Task directions:
Restate exactly the lines below, from the one containing "Image resolution: width=1104" through the final line, and leave out the pictures.

Material supplied:
↓↓↓

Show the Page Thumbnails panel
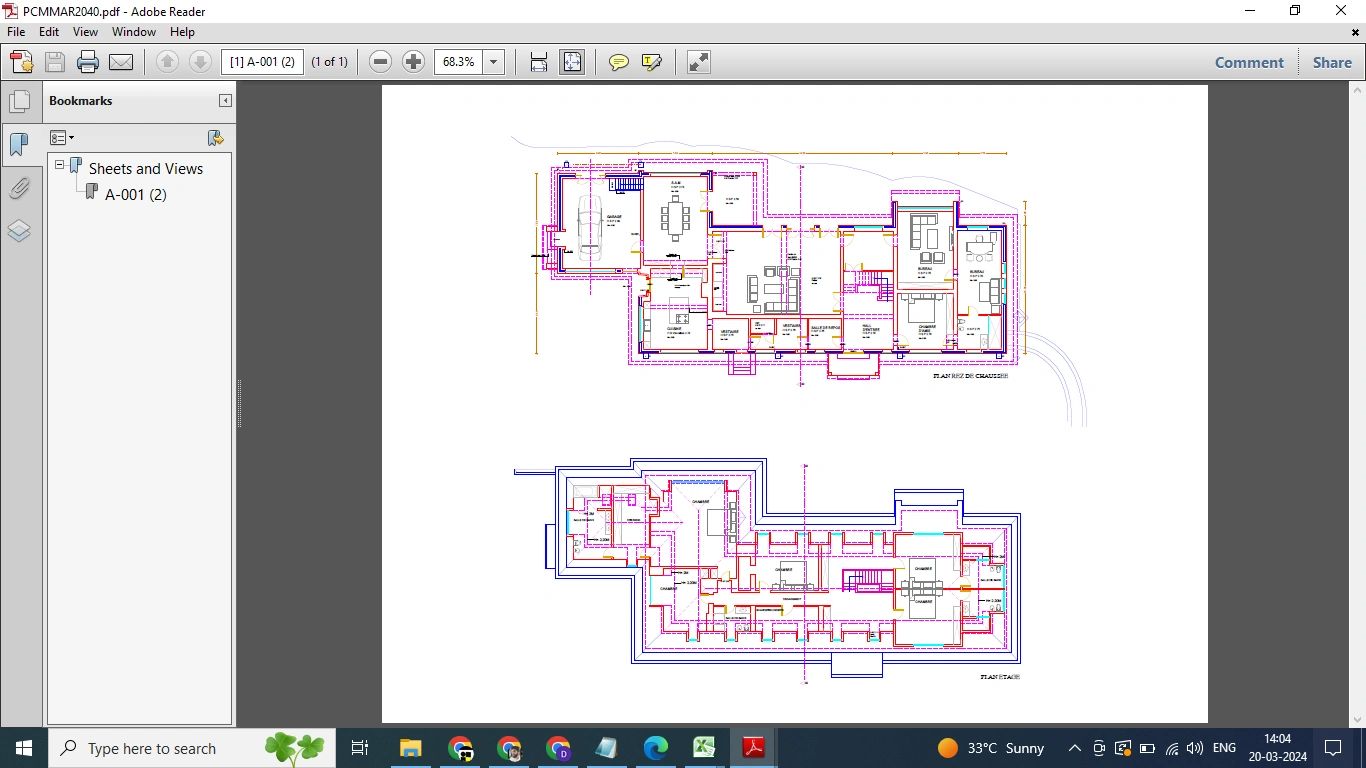 pyautogui.click(x=19, y=101)
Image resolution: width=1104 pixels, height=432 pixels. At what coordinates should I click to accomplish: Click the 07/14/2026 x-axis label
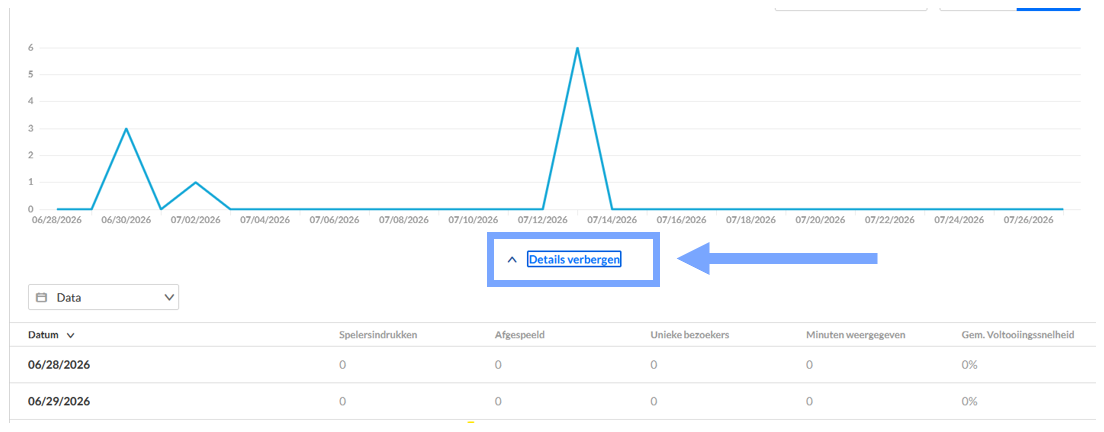[612, 220]
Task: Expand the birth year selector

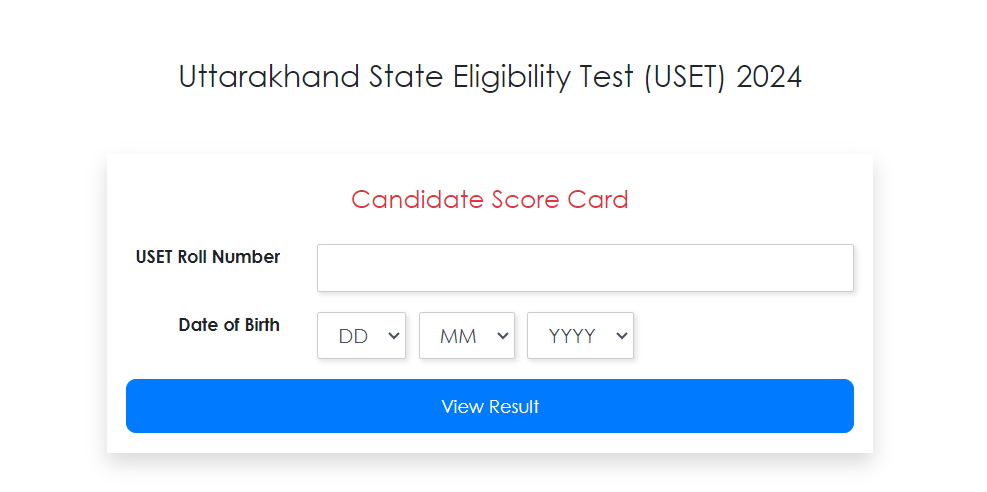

↑↑↑

Exercise answer:
Image resolution: width=1104 pixels, height=432 pixels. At what coordinates should I click to accomplish: Click the 07/14/2026 x-axis label
[612, 220]
Task: Expand the birth year selector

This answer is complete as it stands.